Trabajo por hacer
a) Convierte en una lista breve el párrafo de la selección que empieza con «Los balnearios resurgieron». Conserva sus datos principales.
b) Prosigue la selección sobre los balnearios europeos a partir de su última oración.

Los balnearios resurgieron en la Europa del siglo XVIII como centros de hidroterapia, pero muy pronto se transformaron en lugares de ocio y entretención que ofrecían todo tipo de comodidades y actividades de esparcimiento para relajarse los meses de verano. Scarborough, por ejemplo, pasó a ser el centro vacacional británico; el Wannsee era su homólogo alemán; Niza y Biarritz se convirtieron en los balnearios de moda en Francia; Capri se impuso como la ciudad más cotizada de Italia; Montecarlo era el paraíso de los banqueros e industriales; mientras que San Sebastián y el Getxo fueron el sitio de veraneo para la nobleza española.

Registros
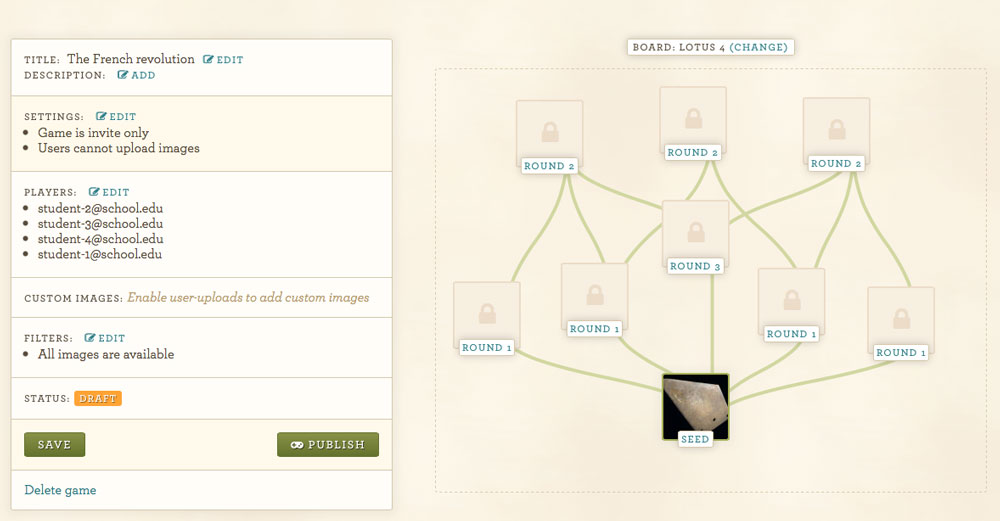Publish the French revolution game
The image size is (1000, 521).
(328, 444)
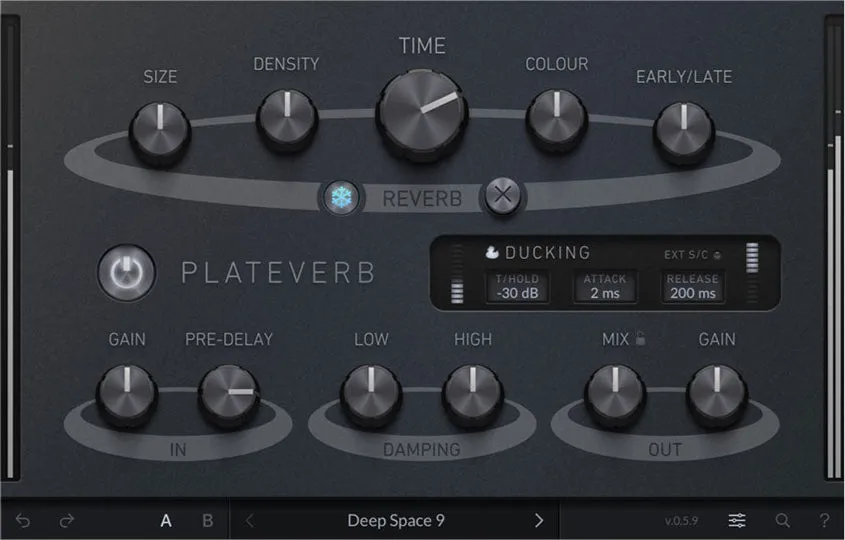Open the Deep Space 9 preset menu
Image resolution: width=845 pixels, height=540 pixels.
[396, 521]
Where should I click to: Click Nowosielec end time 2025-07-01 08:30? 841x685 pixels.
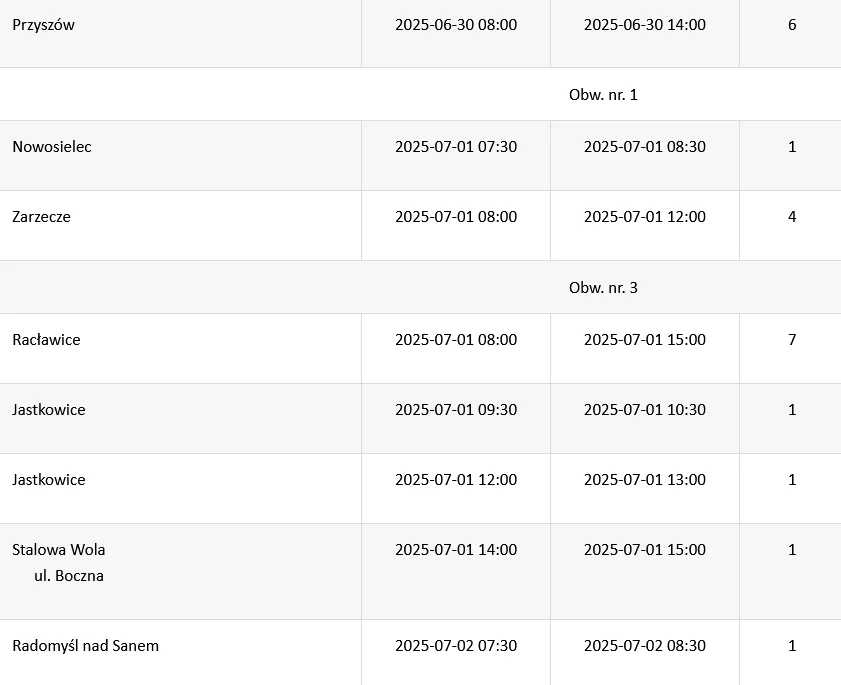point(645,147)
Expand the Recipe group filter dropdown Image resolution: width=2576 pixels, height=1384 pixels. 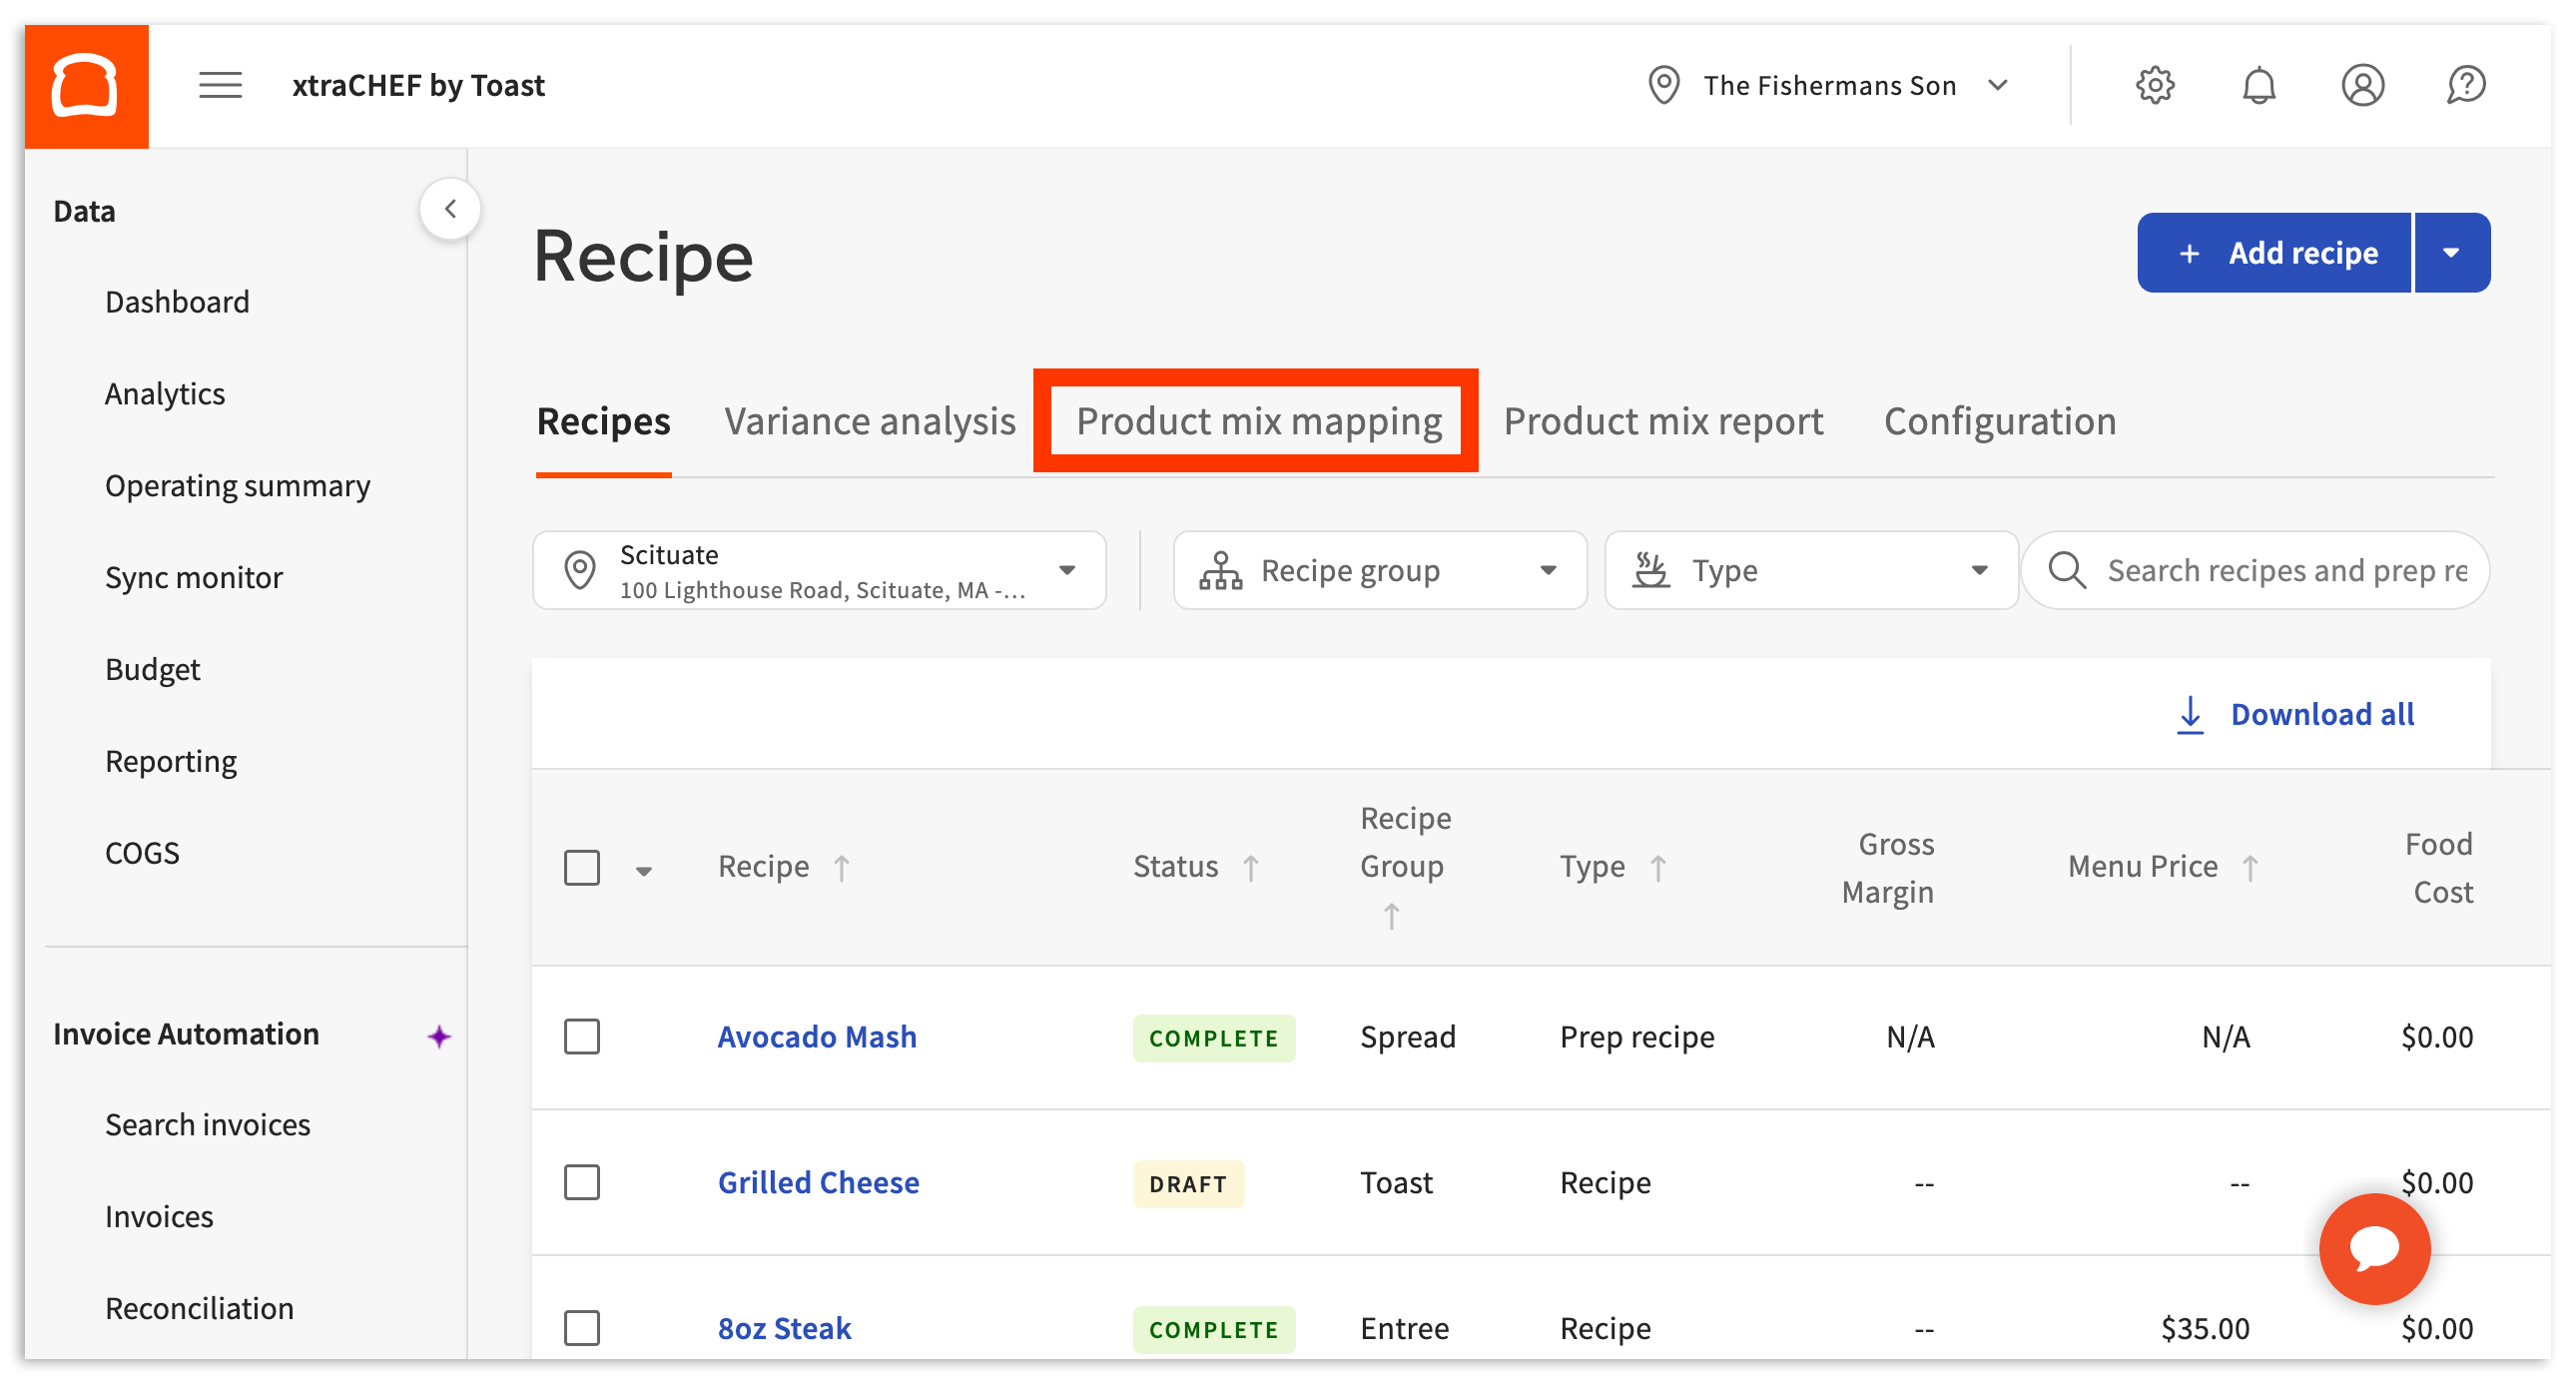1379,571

Lista de respuestas
a)
- En el siglo XVIII los balnearios resurgieron en Europa como centros de hidroterapia.
- Pronto se volvieron lugares de ocio con comodidades y actividades para los meses de verano.
- Scarborough fue el centro vacacional británico.
- El Wannsee fue su equivalente alemán.
- Niza y Biarritz fueron los balnearios de moda en Francia.
- Capri fue la ciudad más cotizada de Italia.
- Montecarlo fue el paraíso de banqueros e industriales.
- San Sebastián y el Getxo fueron el lugar de veraneo de la nobleza española.

b)
De Europa, la idea de formar ciudades balneario salta a América, y Atlantic City se catapultó como la más importante de Estados Unidos. Cuando las jóvenes repúblicas latinoamericanas comenzaron su bonanza económica, surgieron también acá famosos balnearios como Copacabana, en Brasil; Chorrillos, en Perú; Piriápolis, en Uruguay y Mar del Plata, en Argentina.
Chile no quedó exento a esta tendencia. Y aunque nuestros antepasados parecían estar mucho más cómodos disfrutando del campo agreste o los centros termales, de a poco, la idea de pasar los meses estivales en ciudades bien equipadas cerca del mar comenzó a tener numerosos adeptos. Uno de los pioneros fue el matrimonio conformado por José Francisco Vergara y Mercedes Alvares, quienes aprovechando la línea del ferrocarril que cruzaba sus haciendas, deciden lotear parte de sus terrenos para formar ahí una pequeña urbe de descanso, cuyo proyecto fue aprobado en 1874. Así nació Viña del Mar.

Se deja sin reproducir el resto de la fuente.